Les travaux scientifiques de l'EFSA sur les EST sont pris en charge par le groupe scientifique sur les dangers biologiques (BIOHAZ) et s’appuient sur les conseils d’experts de premier plan spécialisés dans tous les aspects liés aux EST, notamment des épidémiologistes, des pathologistes ou des biologistes moléculaires.

Leurs travaux couvrent l'examen des preuves scientifiques sur le potentiel zoonotique des EST animales telles que la tremblante classique ou la MDC.

L'EFSA a également mené plusieurs évaluations pour des pays spécifiques. Elle a notamment évalué la révision du régime de surveillance de l'ESB en Norvège et en Croatie ou encore les demandes de la Finlande, de la Suède et du Danemark pour être reconnus comme des pays présentant un « risque négligeable » de tremblante classique.

Évaluation des tests rapides pour la détection des EST

L'EFSA participe également à l'élaboration des protocoles d'évaluation de nouveaux tests rapides utilisés pour détecter les EST chez les animaux, notamment les tests ante mortem et post mortem, et elle est également impliquée dans les différentes étapes de la procédure d'évaluation des tests ainsi que dans la révision des méthodes diagnostiques de la MCJ.

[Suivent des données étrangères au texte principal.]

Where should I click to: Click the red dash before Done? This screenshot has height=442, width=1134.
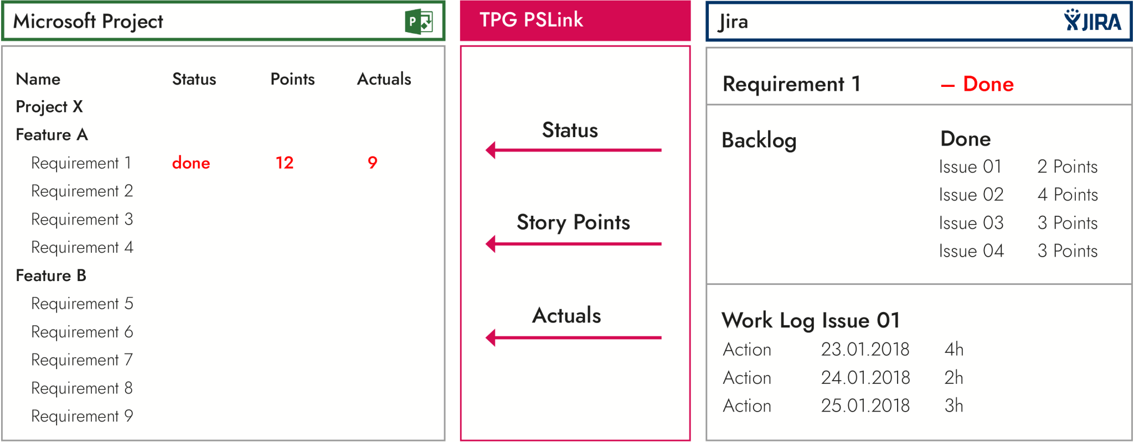[947, 86]
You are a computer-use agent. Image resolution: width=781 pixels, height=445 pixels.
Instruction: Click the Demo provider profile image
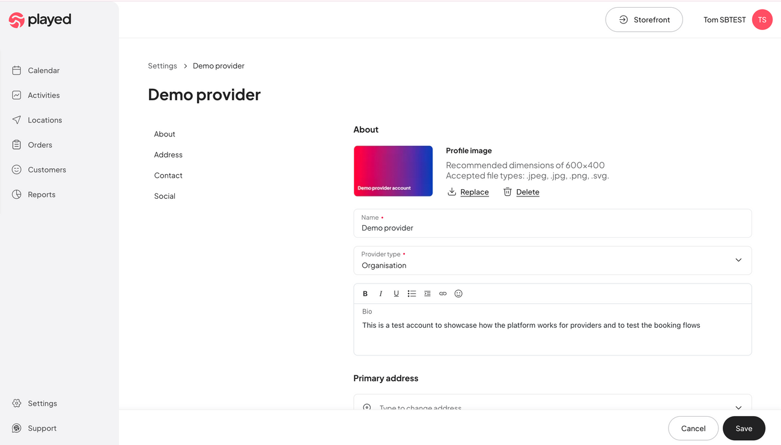point(393,171)

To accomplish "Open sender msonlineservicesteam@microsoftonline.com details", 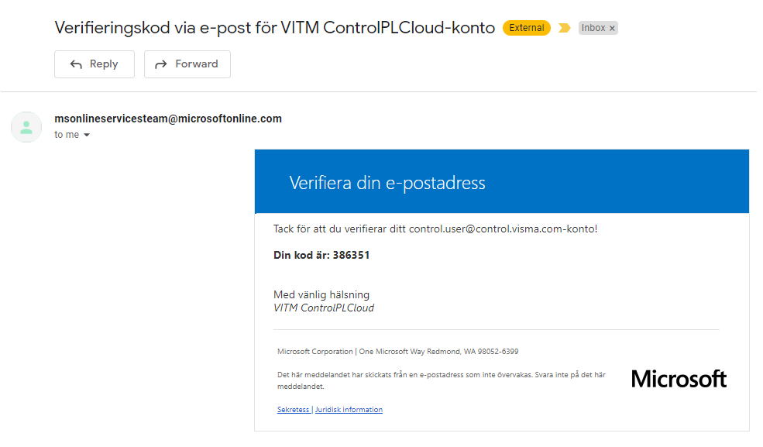I will (x=168, y=119).
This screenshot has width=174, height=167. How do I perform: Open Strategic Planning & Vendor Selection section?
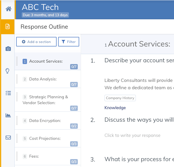point(48,100)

Cadre réglementaire de l’UE

La Commission européenne et les États membres de l'UE ont adopté une série de mesures pour gérer les risques liés aux EST dans l'UE. Un important corpus législatif a été mis en place pour protéger les humains et les animaux de ces maladies.

Toutes les mesures adoptées par l'UE dans ce domaine sont rassemblées dans le règlement CE 999/2001.